Boutang, who described himself and his “brothers and sisters” as “bearers of truth,” demanded the right to live here “as Muslims with their identity and way of life.”

Instead of banners proclaiming “the caliphate is the solution,” participants held signs reading “forbidden” and “prohibited,” with white or black flags being raised.

“Muslim Interactive” also did not promote content showing the organization of the Muslim Brotherhood, Hamas, or their supporters in the protest with any typical slogans like “the caliphate is the solution” in the clips they posted on their pages.

New Rules

After the first demonstration, the Hamburg Ministry of Interior faced significant pressure, with political parties calling for the network to be banned and further marches prevented.

However, considering the legal situation, it emerged that banning “Muslim Interactive” marches was not easy to accomplish. Consequently, the Hamburg Minister of Interior, Andy Grote, played his last card by imposing several conditions on the organizers of “Muslim Interactive” marches.

These conditions included a ban on reusing the banner “the caliphate is the solution,” not allowing women to stand in separate back rows, and banning hate speech and incitement to violence.

At yesterday’s demonstration, the police deployed a larger number of officers speaking Arabic in the vicinity of the demonstration, including specially trained personnel capable of intervening if the rules were violated through words or gestures.

This meant that it would have been possible to disperse the march if the rules were breached.

Citizenship Revocation

However, “Muslim Interactive’s” step backward did not prevent Markus Söder, leader of the Christian Social Union party and one of the strong contenders for the German chancellorship, from threatening group members with citizenship revocation.

Söder said, “Anyone who wants to establish a caliphate can do so anywhere, but not in Germany.”

Söder expressed great displeasure at “Muslim Interactive’s” return to the streets yesterday Saturday, stating, “I don’t know why they (the authorities in Hamburg) continue to allow these demonstrations.”

Söder then made a surprising request, “Anyone who wants the caliphate must lose their dual citizenship,” a statement suggesting that many extremist Islamists hold German citizenship in addition to citizenship from their original country.

He continued, saying “The caliphate is not a religious idea but a purely political one,” meaning “We want to abolish democracy.”

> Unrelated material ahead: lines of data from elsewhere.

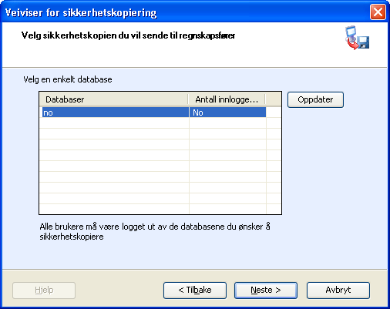
Task: Click the notice text starting Alle brukere må være
Action: pos(155,231)
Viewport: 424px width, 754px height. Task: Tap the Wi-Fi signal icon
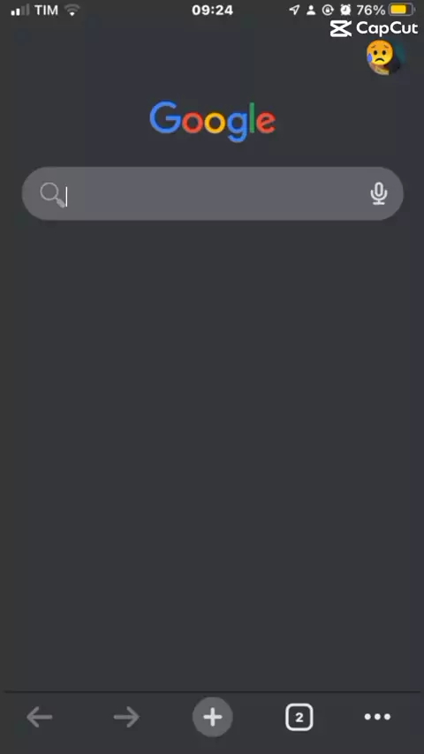coord(72,10)
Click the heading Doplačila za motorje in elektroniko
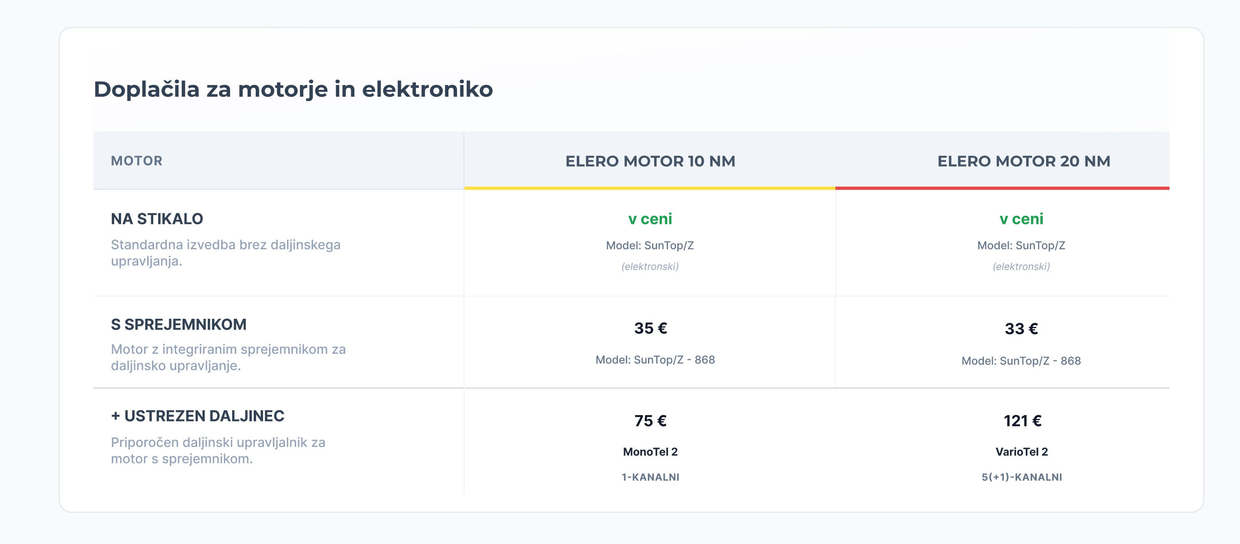 (293, 90)
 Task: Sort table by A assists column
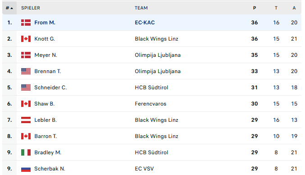click(x=294, y=8)
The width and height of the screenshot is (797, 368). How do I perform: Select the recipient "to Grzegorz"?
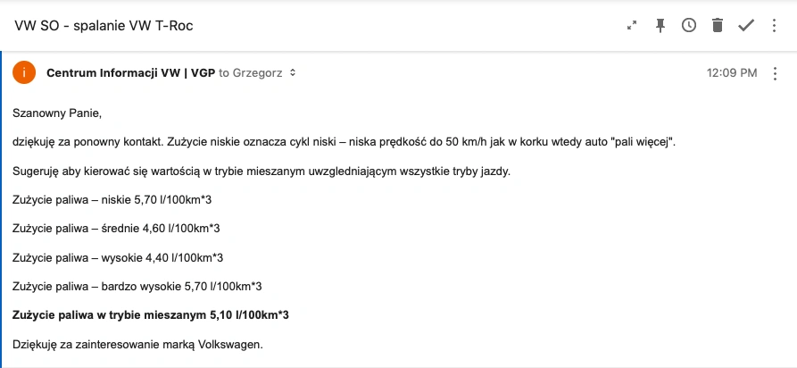[x=251, y=72]
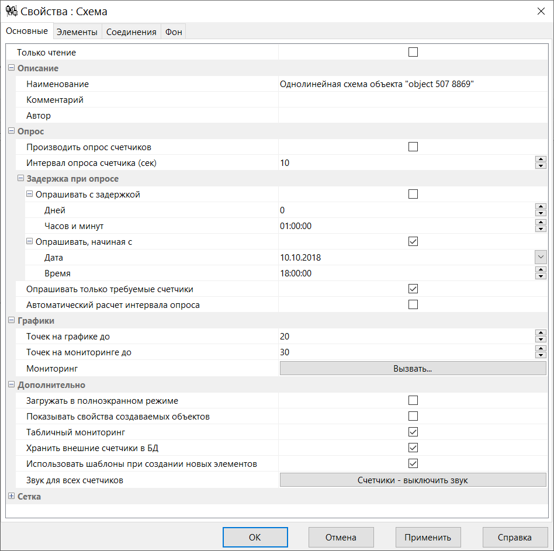Open the 'Дата' dropdown calendar
554x551 pixels.
click(540, 257)
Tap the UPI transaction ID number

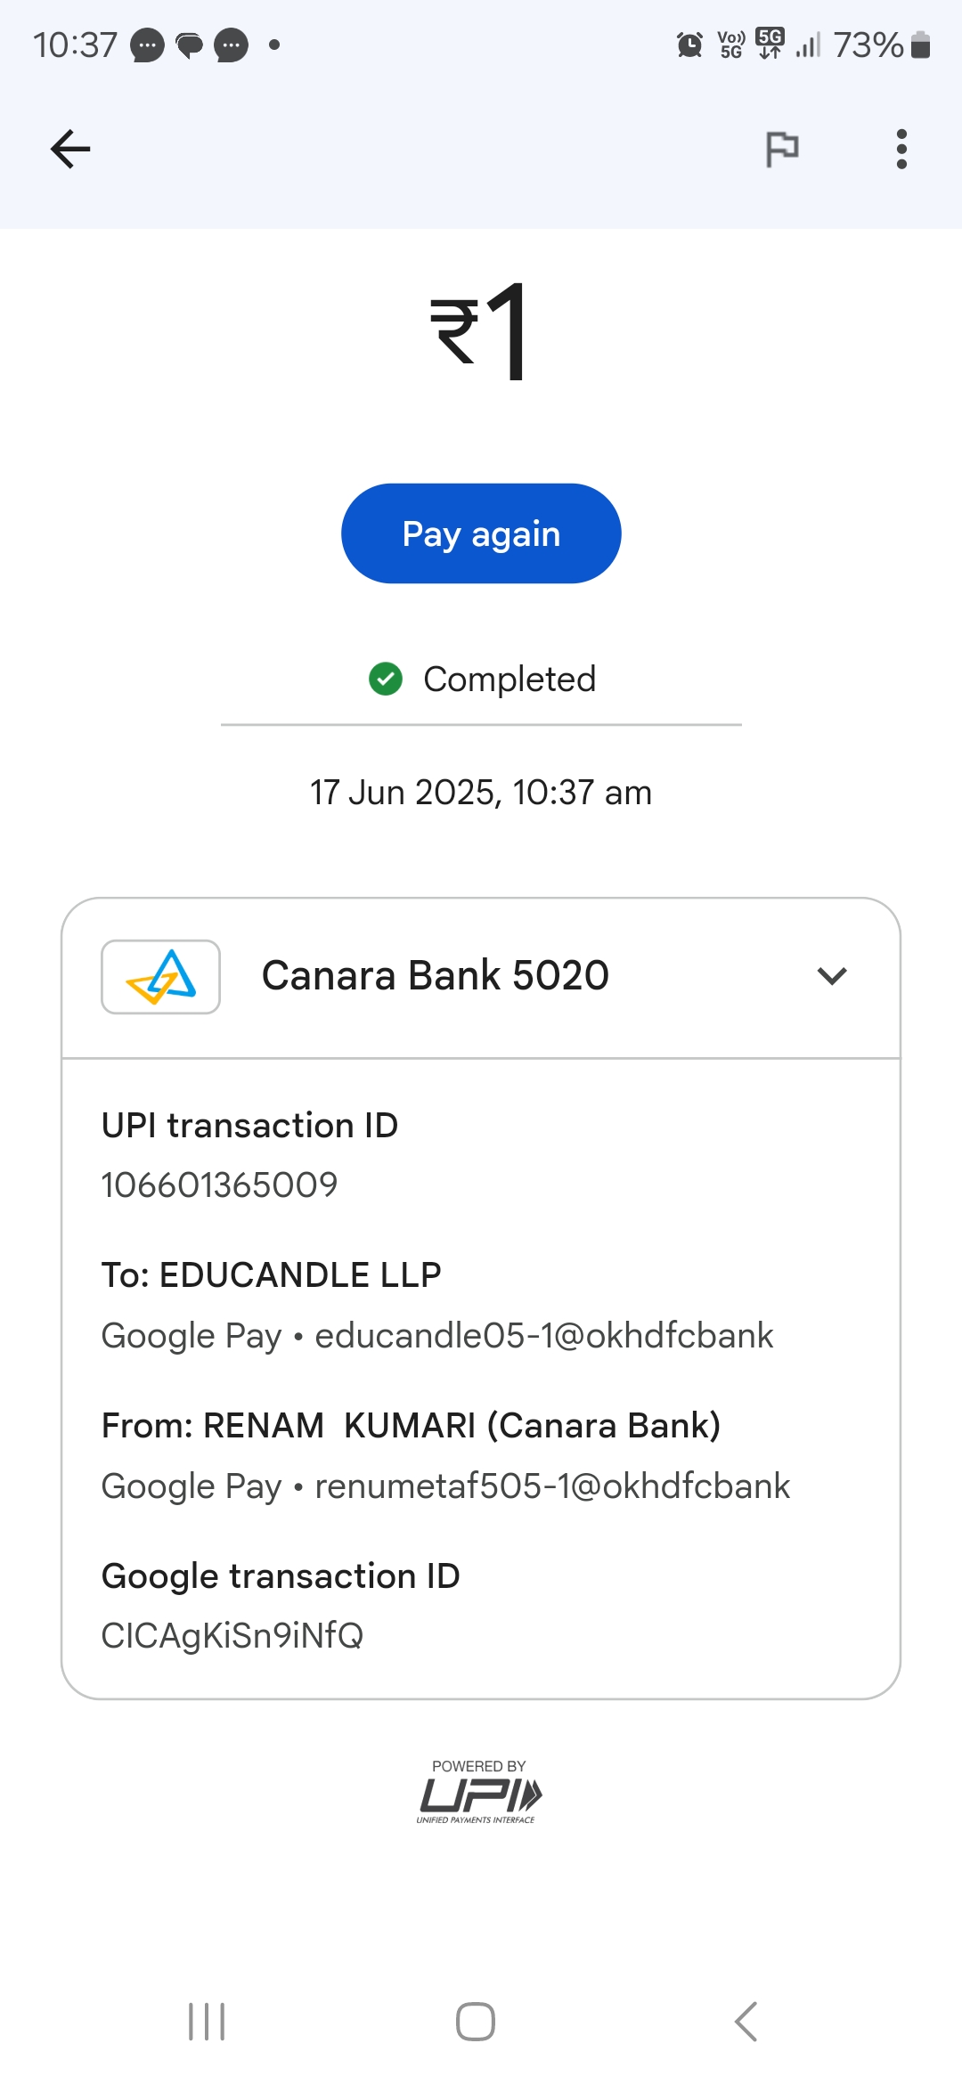click(x=220, y=1184)
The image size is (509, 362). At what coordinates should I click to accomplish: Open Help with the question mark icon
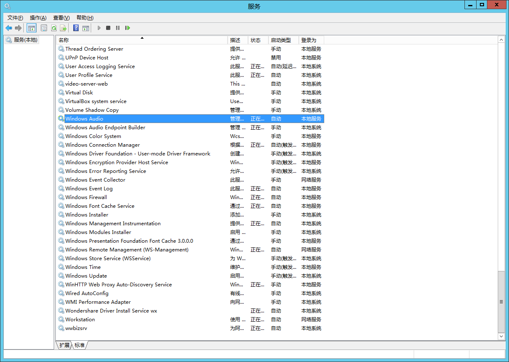pos(76,28)
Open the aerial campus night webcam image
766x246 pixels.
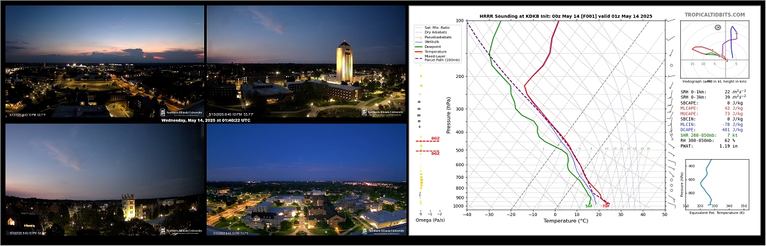(307, 180)

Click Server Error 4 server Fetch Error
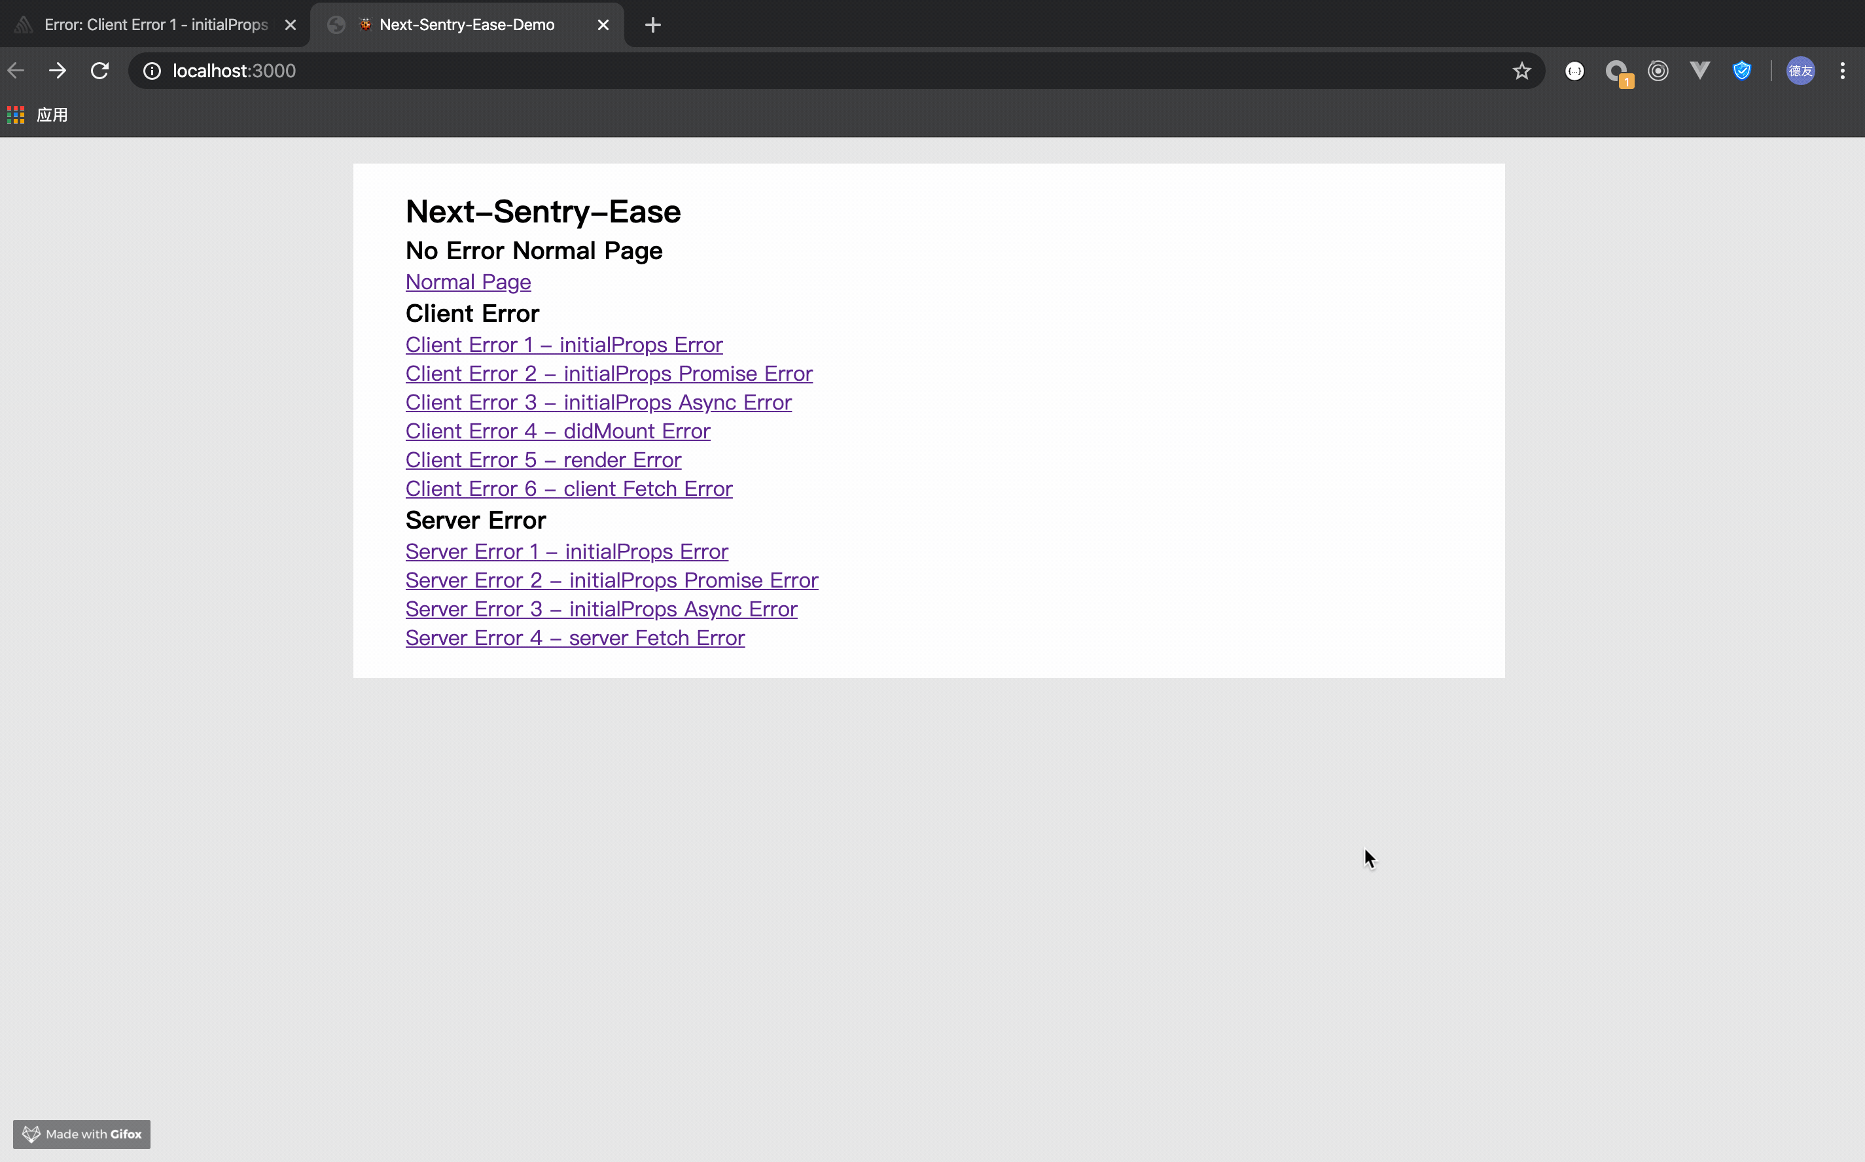point(575,637)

The Office for the Protection of the Constitution, the domestic intelligence service in Hamburg, attributes the group “Muslim Interactive” to the banned Liberation Party since 2003 in Germany, an offshoot of the Muslim Brotherhood.

According to the office, the Liberation Party aims to use force as a means to achieve political goals, in line with the ban targeting it, thus threatening the idea of international understanding.

Online, representatives of the organization “Muslim Interactive” describe themselves as “political activists,” attacking those who label them “Islamists” or “extremists” and saying that these descriptions “are not true,” like any Islamic organization or group affiliated with the Muslim Brotherhood in Germany, as no group explicitly links itself to the Muslim Brotherhood and prefers secret links.